» SHORT PROBLEM
Copy the lines word for word, starting with the line that contains "Image resolution: width=773" and going on through the line that contains "Looking at the". Leave the pictures out of your copy.

Target position records:
■ ■ ■ ■ ■

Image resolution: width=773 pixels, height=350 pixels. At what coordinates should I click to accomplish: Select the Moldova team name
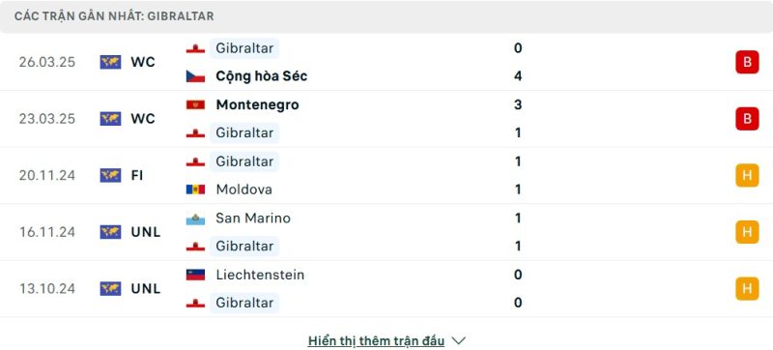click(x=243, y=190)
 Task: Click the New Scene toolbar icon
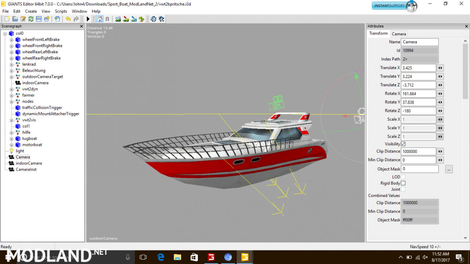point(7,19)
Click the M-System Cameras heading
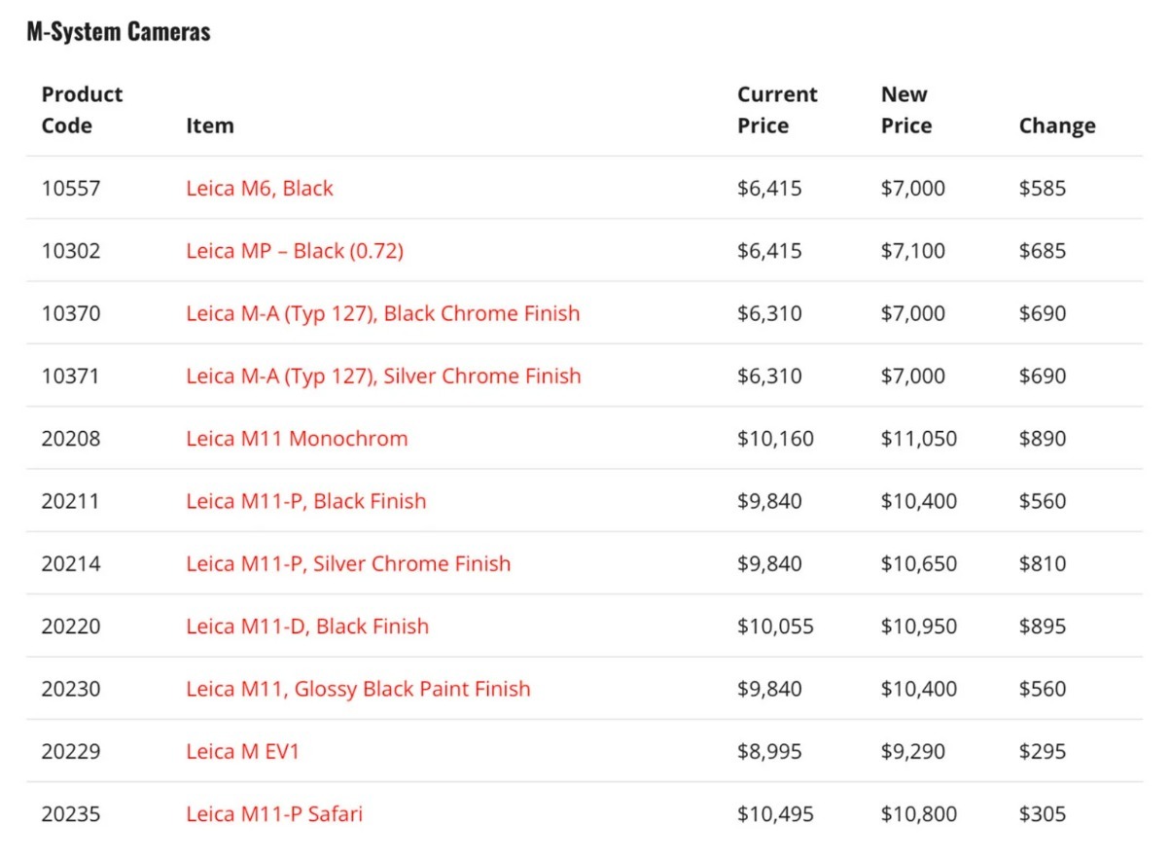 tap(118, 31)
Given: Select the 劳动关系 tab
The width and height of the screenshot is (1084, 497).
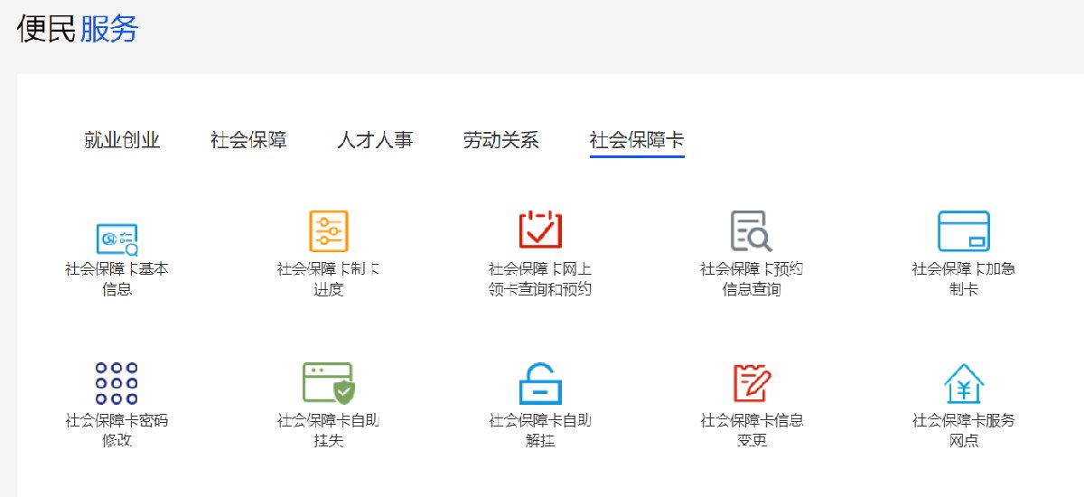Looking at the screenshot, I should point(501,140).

■ ■ ■ ■ ■

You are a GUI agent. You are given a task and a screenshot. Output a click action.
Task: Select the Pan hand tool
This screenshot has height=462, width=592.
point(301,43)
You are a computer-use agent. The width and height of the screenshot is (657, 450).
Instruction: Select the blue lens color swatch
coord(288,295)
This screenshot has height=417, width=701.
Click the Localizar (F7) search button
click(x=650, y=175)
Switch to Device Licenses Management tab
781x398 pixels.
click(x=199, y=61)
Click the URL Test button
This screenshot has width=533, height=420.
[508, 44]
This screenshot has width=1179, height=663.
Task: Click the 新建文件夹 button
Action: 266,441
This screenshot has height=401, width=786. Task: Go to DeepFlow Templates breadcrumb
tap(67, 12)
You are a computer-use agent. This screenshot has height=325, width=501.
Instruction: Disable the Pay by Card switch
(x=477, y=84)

■ ■ ■ ■ ■

» IN RESPONSE
Image resolution: width=773 pixels, height=350 pixels. At what coordinates should I click to accomplish: Select the Moldova team name
click(x=243, y=190)
 Task: Click the New Scene toolbar icon
point(7,19)
Click the M-System Cameras heading
 tap(118, 31)
Given: Select the 劳动关系 tab
The width and height of the screenshot is (1084, 497).
Looking at the screenshot, I should point(501,140).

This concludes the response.